Open international standards related to Knowledge Token® and blockchain in the field of education are developed by Knowledge Foundation members through Working Groups (WGs) and Technology Working Groups (TWGs) that are chaired by faculty, administrators, and researchers.
TWGs develop, deliver and maintain technological materials such as technical reports, design documents, specifications, reference implementations, software implementations, conformance test suites, best practices, curricula, usage guides and reviews of deliverables produced by other TWGs.
In addition to the following Technology Working Groups the Legal Working Group (L.WG) and Economics and Tokenomics Working Group (ET.WG) address these related non-technical matters.
Learner incentive and reward mechanisms, including the specification of dynamic learning activity rewards. The Knowledge Token® system incentivizes and rewards learners with cryptographically secure digital tokens in amounts that correspond to the amount or units of knowledge, skills and/or credits that learners earn through the successful completion of tasks and activities using digital software (i.e., websites, software applications, mobile apps, etc.) and/or non-digital means (traditional non-digital classes or courses, hands-on training, pencil-and-paper assignments and examinations, etc.). LIR.TWG addresses the corresponding learner incentive/reward mechanisms and the mechanisms necessary to enable reward values that may be dynamically adjusted on an ongoing basis.
Artificial Intelligence (AI) applied to the field of education with a particular focus on AI as it pertains to the construction, dissemination and analysis of personalized educational content in the context of Knowledge Token®. Members of AIE.TWG are responsible for evaluating, developing and standardizing open platforms, policies and procedures for: AI-based learning guides and companions; AI-generated learning plans, learning paths and learning experiences; AI-mediated instructional systems and personalized tutoring systems; AI-powered chatbots, virtual tutors and related learner engagement and assistance systems; AI-enabled adaptive learning experiences that dynamically and continually adjust to individual learning needs; AI-enabled curriculum design tailored to the specific needs of the individual learner; AI-based grading, evaluation and assessment of learner progress and performance; applying AI to the dynamic and ongoing construction, delivery and mediation of personalized and deeply engaging immersive learning experiences.
Blockchain data analytics and visualization capabilities to provide insights into learner behaviors and fine-grained usage of Knowledge Tokens on a learner-by-learner basis, specifically for the personal benefit of learners. AAV.TWG members determine the analytics and visualization features and capabilities that give rise to token spending insights, education path finding, career path finding, and macro/micro learning trends and forecasting. It is understood that the same level and approach to security and privacy that is required for the Knowledge Token® project will likewise be required for any and all analytics and reporting features of the system.
Publishing and protecting student (learner) data on public blockchains to ensure that learner identity and learner records, including academic transcripts and achievements (scores, grades, performance, and so forth), remain the private property of the learner while also conforming to corresponding regulations such as the European Union General Data Protection Regulation (GDPR). To this end the members of PLD.TWG also address the need of learners to privately share their learning data, in whole or in part, with individuals or organizations in a manner consistent with the overarching goals of this TWG.
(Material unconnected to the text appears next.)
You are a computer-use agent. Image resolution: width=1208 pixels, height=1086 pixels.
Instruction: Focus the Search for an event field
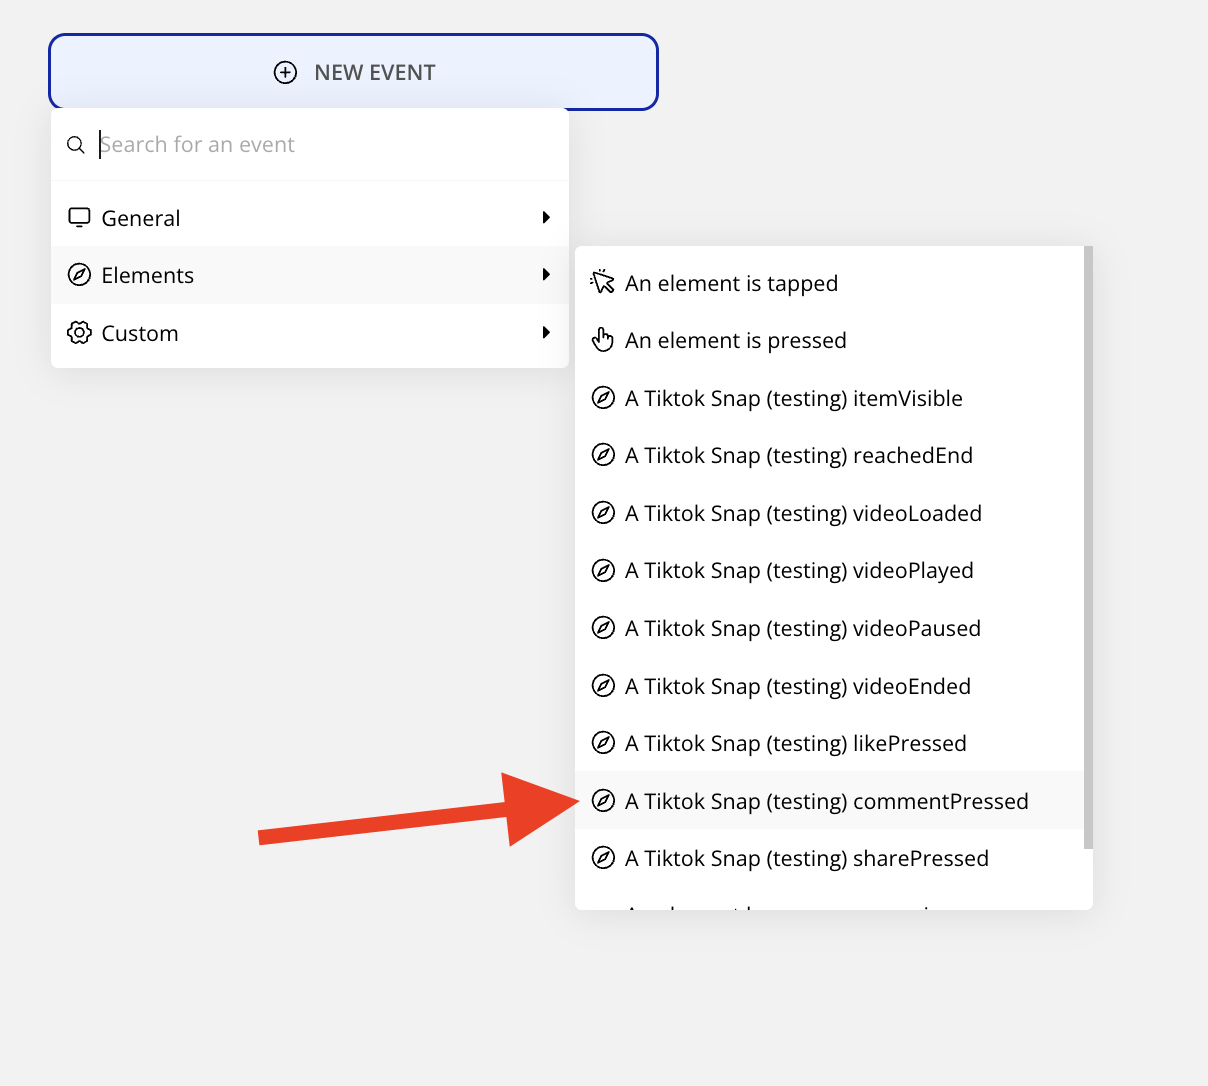pyautogui.click(x=320, y=145)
Scaling blockchain platforms, and corresponding non-fungible token (NFT) architectures, to handle "millions to billions" of learners concurrently transacting Knowledge Tokens at a high frequency. M2B.TWG assumes that each learner conducts multiple token transactions daily, resulting in extreme token velocity at scale. To this end M2B.TWG members also address NFT denominations to enable Knowledge Tokens to be aggregated (into larger denominations) and divided (into smaller denominations, such as by "spending" a fraction of a token) in a manner similar to traditional currency.
Authenticating learners to reduce fraudulent activities. Members of M2B.TWG address the periodic and continuous authentication of learners in order to reduce, to the extent possible, fraudulent use of the system. Periodic one-time authentication measures enable ad hoc learner sign-in (to participate in a learning activity or to view their account, for example), while continuous authentication authenticates learners over the entire duration of a learning activity. In both cases a variety of authentication techniques will be investigated for suitability, including the use of unique biometric data (voice, fingerprints, facial features, and so forth) and learner behavior patterns (such as mouse activity and keystroke patterns, for example).
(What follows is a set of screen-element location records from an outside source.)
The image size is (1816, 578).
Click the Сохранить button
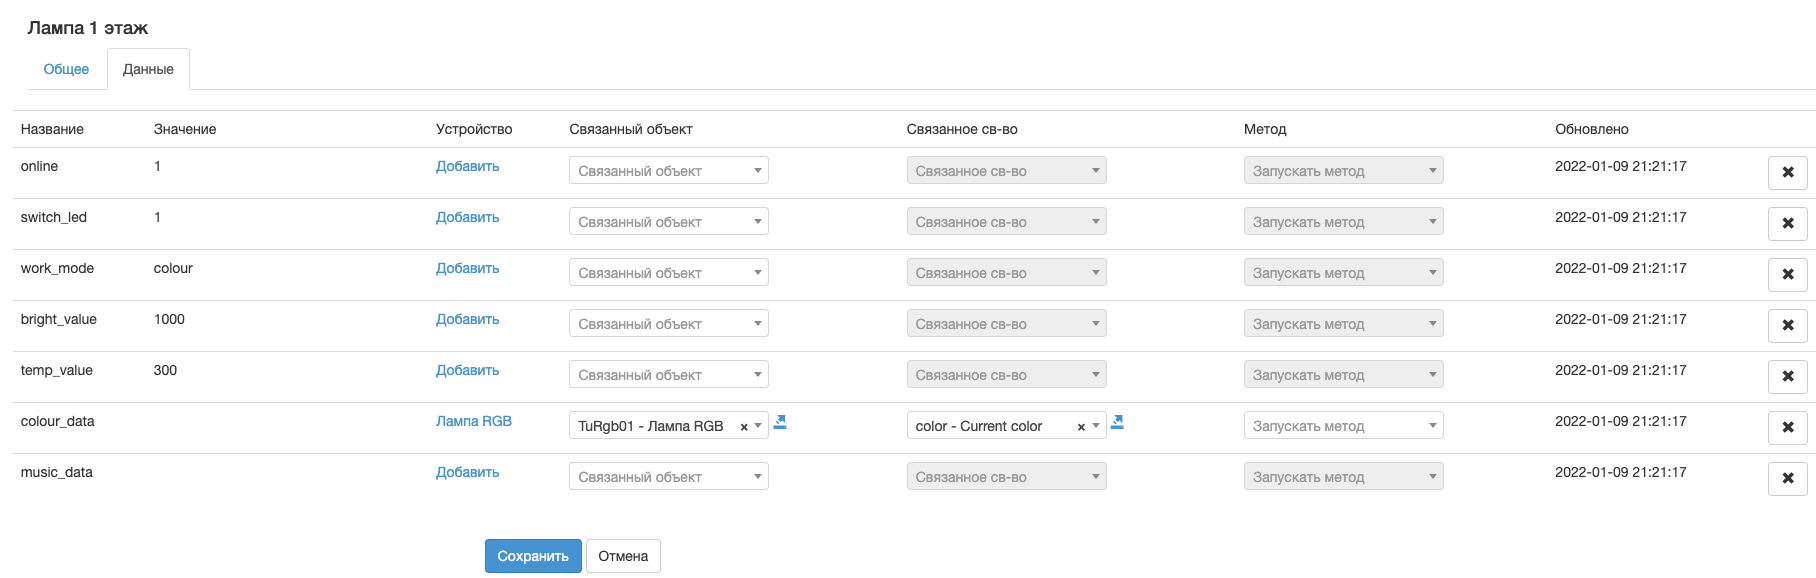click(533, 556)
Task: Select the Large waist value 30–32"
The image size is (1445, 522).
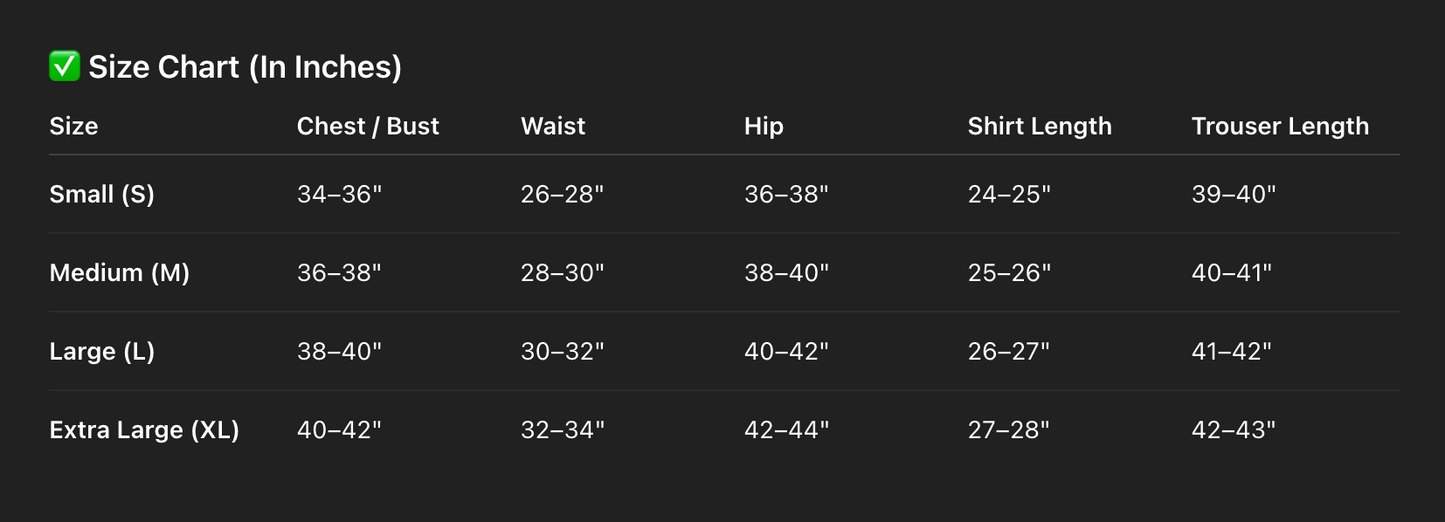Action: click(x=563, y=351)
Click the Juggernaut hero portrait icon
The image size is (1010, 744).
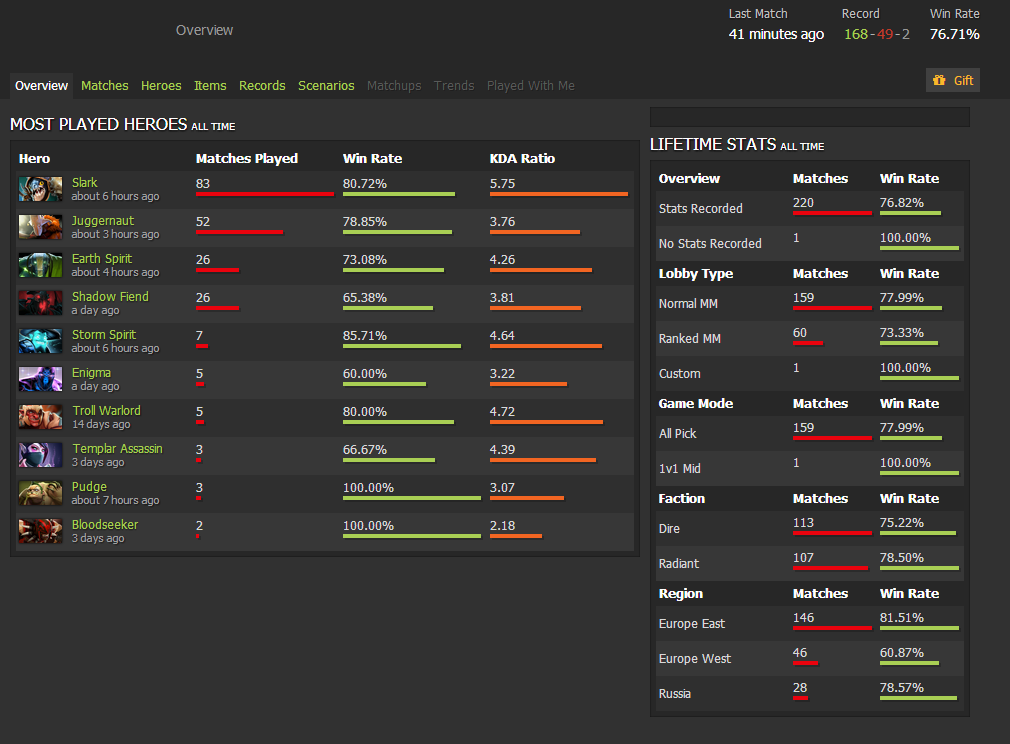[x=40, y=227]
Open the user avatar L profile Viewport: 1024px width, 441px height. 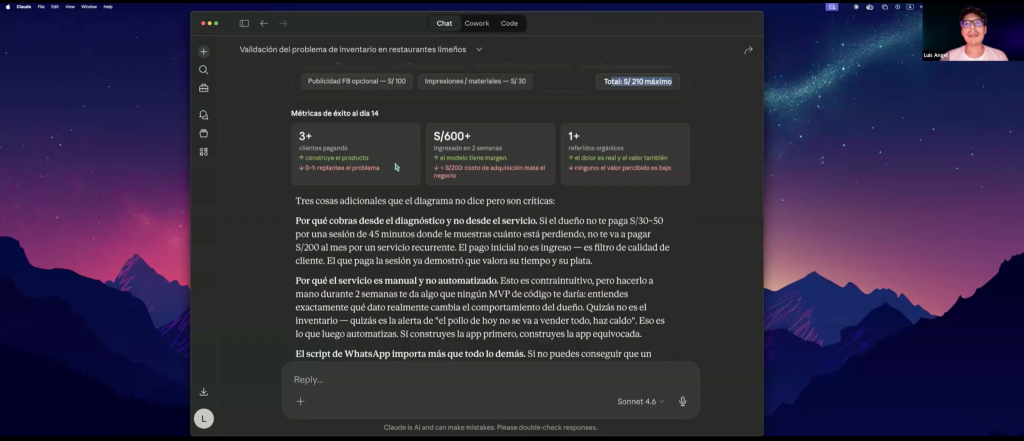tap(204, 419)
Backup and recovery of critical blockchain data and contents, including 3rd party custodial provisions to accommodate learners who lose access to their sign-in credentials and/or device(s). BAR.TWG members establish the technology measures and corresponding procedures necessary to enable system-wide disaster recovery (reconstituting the entire production blockchain on a backup blockchain platform, for example) as well as individual learner account and token backup and recovery. In this way, learner accounts and corresponding tokens and learner data must be considered to be “recoverable” such that learners are not in danger of permanently losing access to their tokens or data due to mishandling, loss, or destruction of access credentials.